Question: Let $f$ be an analytic function in the unit disc $D={z\in C: |z|<1}$. Consider a point $z_0\in D$. Show that there must be a positive integer n such that the n-th derivative of $f$ at $z_0$ satisfies $|f^{(n)}(z_0)| \leq n!n^n$.
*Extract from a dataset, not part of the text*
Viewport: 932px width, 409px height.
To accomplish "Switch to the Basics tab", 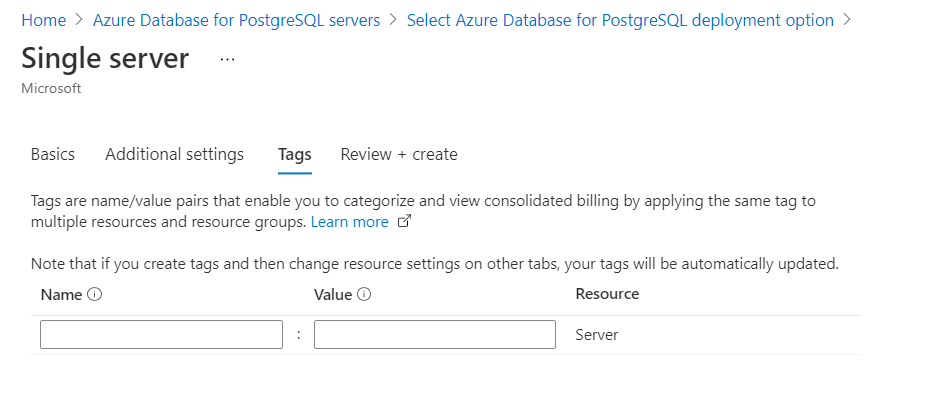I will (53, 155).
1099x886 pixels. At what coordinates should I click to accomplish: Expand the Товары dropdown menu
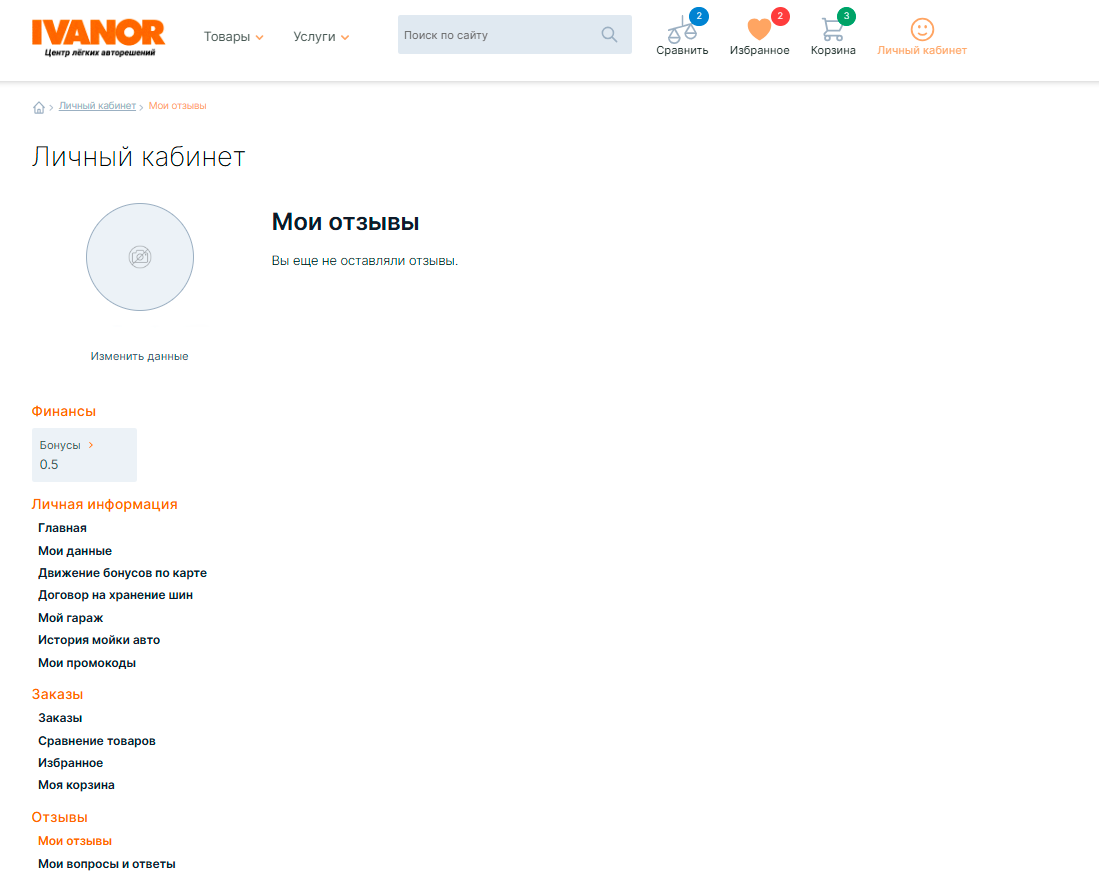[233, 37]
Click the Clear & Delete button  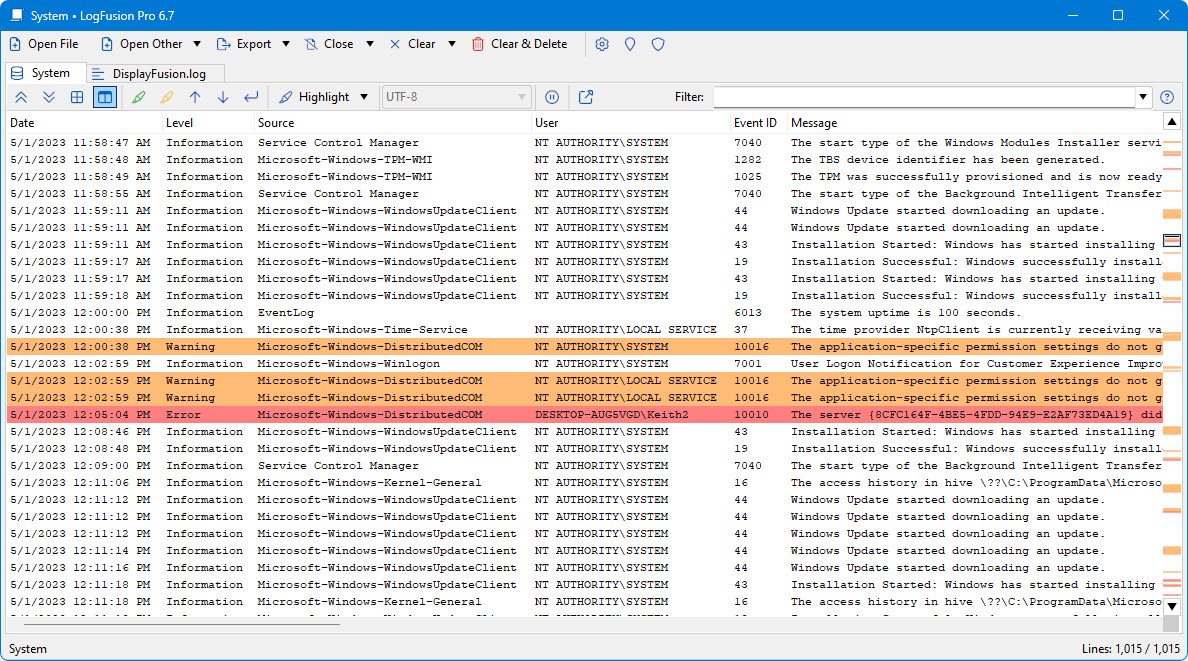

Thoughts so far: In class, we discussed power series and their usefulness in proving a variety of facts of complex analysis. Just by rearranging the inequality we see that $\frac{|f^{(n)}(z_0)|}{n!} \leq n^n$. Clearly $\frac{|f^{(n)}(z_0)|}{n!}$ is a term of the Taylor series expansion for $f(z)$, but the $n^n$ term is annoying the royal bananas out of me as I cannot think of a way to get that. I am considering using the ratio ($\lim_{n\to\infty} \frac{\frac{f^{(n)}(z_0)}{n!}}{\frac{f^{(n-1)}(z_0)}{(n-1)!}} = \lim_{n\to \infty} \frac{f^{(n)}(z_0)}{nf^{n-1}(z_0)} \leq 1 \implies \lim_{n\to\infty} \frac{f^{(n)}(z_0)}{f^{n-1}(z_0)} \leq n$) or n root test ($\lim_{n\to\infty} \sqrt[n]{\frac{f^{(n)}(z_0)}{n!}} \leq 1$) for convergence since analyticity implies convergence of the series, but I cannot seem to coax the $n^n$ out of any of my attempts. Also, I am uncertain whether I am using the notion of analyticity and power series correctly.
Thank you in advance for any help that you may provide.